つまり、魔法をひとつ使うたびに、『何か』を一つ、代償に捧げないといけないというわけだ。
これは怖い。確かに怖いのだが、せっかくだから、何か試してみたい。なので、比較的小さいものを使ってみる。
『温かい食べ物が差し入れられる』という魔法を選んだ。用意するものも簡単で、呪文も短い。簡単に出来た。さて、どうなるか。数分待ってみる。
部屋のインターフォンが鳴ったので出てみると、隣人が『作りすぎたから』と肉じゃがを持ってきてくれた。魔法は成功したのだ。
「いてっ」
その途端、前々から親指にあった小さいささくれがむけた。どうやらこれが『代償』らしい。幸いなことに、すぐに痛みはおさまった。
他の魔法も試してみたが、ほとんどがこの程度の小さな痛み、または特にお気に入りでもないけど、よく使っている安物のボールペンのインクが切れたり、クリップがなくなったり。そういうしょうもないことばかりだった。
俺は確信した。この魔法の書は魔法の効果と相反して、見返りが非常にしょぼい。他人に迷惑をかけず、罪悪感も感じないレベルの魔法しか載っていないのも、小心者の俺には好都合だ。
面白がって魔法を使う日々。そんな中、本の最後あたりで、とんでもない魔法を見つけた。
「意中の人間を、自分に惚れさせる魔法」
俺は、数年前から密かに片思いをしている女の子がいる。彼女の好みのタイプが『おしゃれで清潔感のあるさらさらヘアーの男子』と聞いて、髪をさらさらに整え、衣装にも気を配り、お風呂も一日二回入り、歯磨きに関しては一日三回必ず磨く徹底ぶりだ。
肌の調子も整え、毎日軽い運動を欠かさないのだが、どうにもあの子とは良い友達止まりである。どうにも決定打が出せない状態だった俺には、うってつけの魔法だ。
しかし、この魔法だけ注意書きがあった。曰く、『この魔法を使うと、引き換えに長く付き添っている友人を失うであろう』。
自慢ではないが、俺にはそんな友人はいない。いや、自分ではいないと思っているだけで存在しているかもしれない。だが、今の俺には友情よりも、恋愛のほうが大事なのだ。
意を決して、俺はこの魔法を実行することにした。
いつもより、ほんの少しだけ複雑な準備を整え、魔法が一番有効に作用するという丑三つ時を待つ。
用意したものを配置し、水を入れたコップで結界を張り、窓を開け、ろうそくに火を点け、いつもよりも長い呪文を読む。

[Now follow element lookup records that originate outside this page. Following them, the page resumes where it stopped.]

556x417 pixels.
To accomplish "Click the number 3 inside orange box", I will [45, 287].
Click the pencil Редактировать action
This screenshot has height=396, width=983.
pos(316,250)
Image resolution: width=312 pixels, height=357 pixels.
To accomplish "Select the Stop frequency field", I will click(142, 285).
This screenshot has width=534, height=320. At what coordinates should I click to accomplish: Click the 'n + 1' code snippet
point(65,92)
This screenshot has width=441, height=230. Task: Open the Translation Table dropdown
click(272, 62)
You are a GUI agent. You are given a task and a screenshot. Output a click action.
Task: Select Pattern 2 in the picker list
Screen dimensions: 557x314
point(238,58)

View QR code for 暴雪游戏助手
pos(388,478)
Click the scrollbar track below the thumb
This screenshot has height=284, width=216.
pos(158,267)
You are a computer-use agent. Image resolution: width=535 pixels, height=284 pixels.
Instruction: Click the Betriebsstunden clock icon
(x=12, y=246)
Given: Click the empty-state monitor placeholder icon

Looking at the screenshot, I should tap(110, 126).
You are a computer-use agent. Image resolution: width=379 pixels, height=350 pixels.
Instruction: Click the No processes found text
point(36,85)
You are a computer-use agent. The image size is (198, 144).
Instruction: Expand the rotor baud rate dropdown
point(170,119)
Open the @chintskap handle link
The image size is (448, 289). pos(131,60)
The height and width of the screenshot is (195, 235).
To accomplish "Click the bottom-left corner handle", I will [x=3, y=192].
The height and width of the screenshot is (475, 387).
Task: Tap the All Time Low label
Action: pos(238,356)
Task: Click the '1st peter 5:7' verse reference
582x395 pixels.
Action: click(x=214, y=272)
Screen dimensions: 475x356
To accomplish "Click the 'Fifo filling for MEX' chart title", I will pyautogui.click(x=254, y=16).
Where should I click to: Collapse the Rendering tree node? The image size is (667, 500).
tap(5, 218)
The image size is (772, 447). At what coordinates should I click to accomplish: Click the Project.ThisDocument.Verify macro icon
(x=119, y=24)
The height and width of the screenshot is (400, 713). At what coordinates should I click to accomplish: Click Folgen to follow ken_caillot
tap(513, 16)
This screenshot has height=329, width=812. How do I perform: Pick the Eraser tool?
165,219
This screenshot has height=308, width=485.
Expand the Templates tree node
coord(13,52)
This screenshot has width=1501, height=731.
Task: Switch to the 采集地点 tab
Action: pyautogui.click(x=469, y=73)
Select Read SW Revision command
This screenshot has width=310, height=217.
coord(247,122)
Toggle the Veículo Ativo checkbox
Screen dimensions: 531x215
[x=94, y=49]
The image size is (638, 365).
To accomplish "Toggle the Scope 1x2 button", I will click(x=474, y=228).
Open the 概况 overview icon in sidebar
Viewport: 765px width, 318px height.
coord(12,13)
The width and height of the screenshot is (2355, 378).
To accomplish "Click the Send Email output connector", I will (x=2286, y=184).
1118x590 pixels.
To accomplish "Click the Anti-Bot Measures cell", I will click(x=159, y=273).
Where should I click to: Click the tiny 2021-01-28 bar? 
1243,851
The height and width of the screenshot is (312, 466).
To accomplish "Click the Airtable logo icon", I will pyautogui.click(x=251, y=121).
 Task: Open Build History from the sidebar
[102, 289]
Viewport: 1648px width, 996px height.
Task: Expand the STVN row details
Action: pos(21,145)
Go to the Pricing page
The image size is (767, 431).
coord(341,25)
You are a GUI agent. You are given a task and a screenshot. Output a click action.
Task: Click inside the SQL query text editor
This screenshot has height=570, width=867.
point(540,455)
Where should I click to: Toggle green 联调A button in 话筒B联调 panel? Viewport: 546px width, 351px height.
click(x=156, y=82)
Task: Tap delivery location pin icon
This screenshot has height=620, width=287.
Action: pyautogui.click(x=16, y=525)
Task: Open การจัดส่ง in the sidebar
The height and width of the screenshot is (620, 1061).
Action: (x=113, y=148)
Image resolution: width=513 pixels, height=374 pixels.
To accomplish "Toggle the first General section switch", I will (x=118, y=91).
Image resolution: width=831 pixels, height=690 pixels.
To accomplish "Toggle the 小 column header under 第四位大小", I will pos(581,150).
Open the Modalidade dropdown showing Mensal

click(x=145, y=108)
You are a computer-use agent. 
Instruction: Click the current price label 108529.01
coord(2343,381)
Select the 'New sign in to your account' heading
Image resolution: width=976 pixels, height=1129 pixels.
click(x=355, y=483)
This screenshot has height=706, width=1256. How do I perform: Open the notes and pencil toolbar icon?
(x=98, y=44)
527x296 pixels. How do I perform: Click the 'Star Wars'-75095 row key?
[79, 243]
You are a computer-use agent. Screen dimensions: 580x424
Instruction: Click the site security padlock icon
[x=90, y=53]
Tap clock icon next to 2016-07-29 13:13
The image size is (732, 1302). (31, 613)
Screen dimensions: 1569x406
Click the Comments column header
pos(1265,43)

全てを成し遂げたとき、すでに日は昇りかけ、眩しい日の出が窓から俺の部屋を照らしていた。
感覚でわかる。この魔法はうまくいく。
俺は最後の呪文を読み終え、やり遂げた表情で太陽を見た。満ち足りている。全て完遂した。今頃、あの子は俺に恋心を抱いているだろう。確信する。
その瞬間、俺の髪の毛は一本も残さず、全てバサッと抜け落ちた。